Além da ideia de marcar os lutadores com o símbolo do dragão, o filme empurra outro conceito estranho para justificar o sobrenatural: arcana, um poder interno despertado pelos personagens quando eles evoluem (ou estão na merda mesmo). Liu Kang e Kung Lao, ambos muito bem caracterizados, já dominam suas técnicas e isso é muito legal de ver no filme, mas os outros precisam passar por treinamento. Ao desenvolver o poder arcano, os personagens passam a utilizar seus ataques especiais clássicos. Do jeito mais esquisito possível, mas o fan service está garantido.

Torneio? Quem dera houvesse torneio para reunir os lutadores do jeito certo, mesmo que fossem só algumas batalhas com fatalities. Raiden aparece só para falar o óbvio, fazer uma coisa ou outra e não impedir o que poderia ser evitado a qualquer momento. Como resultado, temos Shang Tsung e seus campeões (da sub-divisão) de Outworld desobedecendo tudo na tentativa de dominar o plano terrestre. Ou para justificar lutas com Nitara, Reiko, Milena e Kabal. Os dois primeiros eu até entendo, já que são pouco lembrados até pelos fãs, mas Milena e Kabal mereciam lutas mais épicas.

Goro é outro personagem mal aproveitado, ainda que muito bem feito em computação gráfica. Sua presença merecia se estender por mais tempo pelo filme, inclusive como uma ameaça maior que Sub-Zero. O que vemos é um capanga de quatro braços em uma luta rápida e sem graça, só para vermos Cole evoluir em ação. É o começo de uma correria sem fim, com várias lutas acontecendo em paralelo, até chegar no aguardado confronto entre Scorpion e Sub-Zero.

O ator Josh Lawson mandou bem demais como Kano.

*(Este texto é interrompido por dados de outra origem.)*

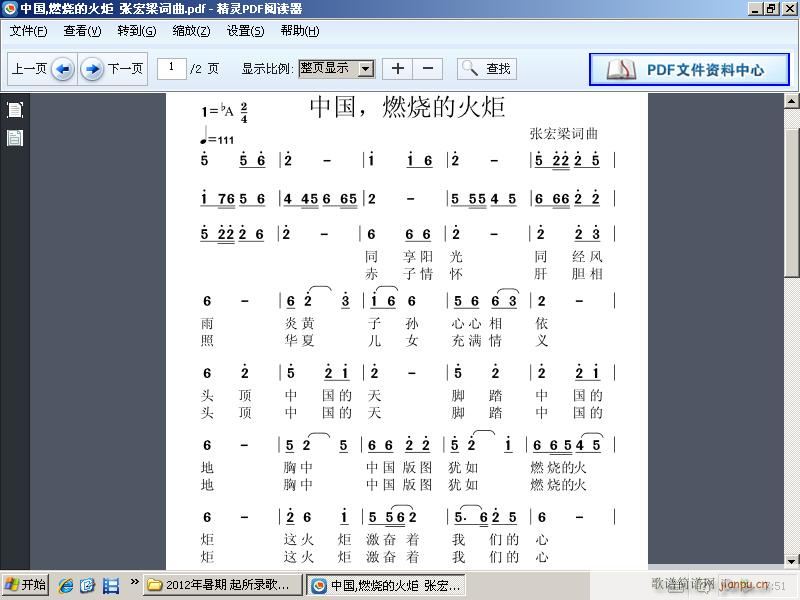Click the previous page blue arrow icon
800x600 pixels.
coord(62,68)
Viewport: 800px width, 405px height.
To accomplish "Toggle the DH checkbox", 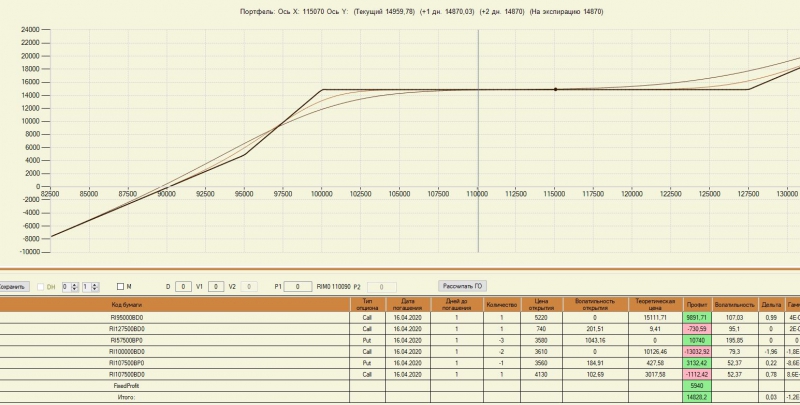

A dura realidade de Mortal Kombat

Como fã, eu me diverti com o novo filme de Mortal Kombat. As lutas são realmente boas e adorei as referências, easter eggs e piadas. É uma pena que muito do esforço da produção e elenco tenha sido sabotado pelo roteiro. Dá pra sentir a interferência da Warner na produção, resultando em várias decisões ruins. Fiquei extremamente decepcionado de ver a luta na ponte (The Pit) sem ninguém ser arremesado dela, o Kano sem o seu olho biônico, Reptile representado de novo como uma criatura (lembra um mini Godzilla), a forma genérica como ambientaram Outworld e nenhuma cena com golpe de Raio-X.

Ao meu ver, o filme tinha que ter o torneio e só alguns personagens representando cada lado, para dar tempo de desenvolvê-los. Igual fizeram com o excelente longa de animação Mortal Kombat Legends: A Vingança de Scorpion. E para justificar os fatalities, que colocassem personagens nada memoráveis para morrer: Hsu Hao, Mavado, Li Mei, Ashrah, Kobra… Realmente não faltam opções. Quem sabe no próximo filme.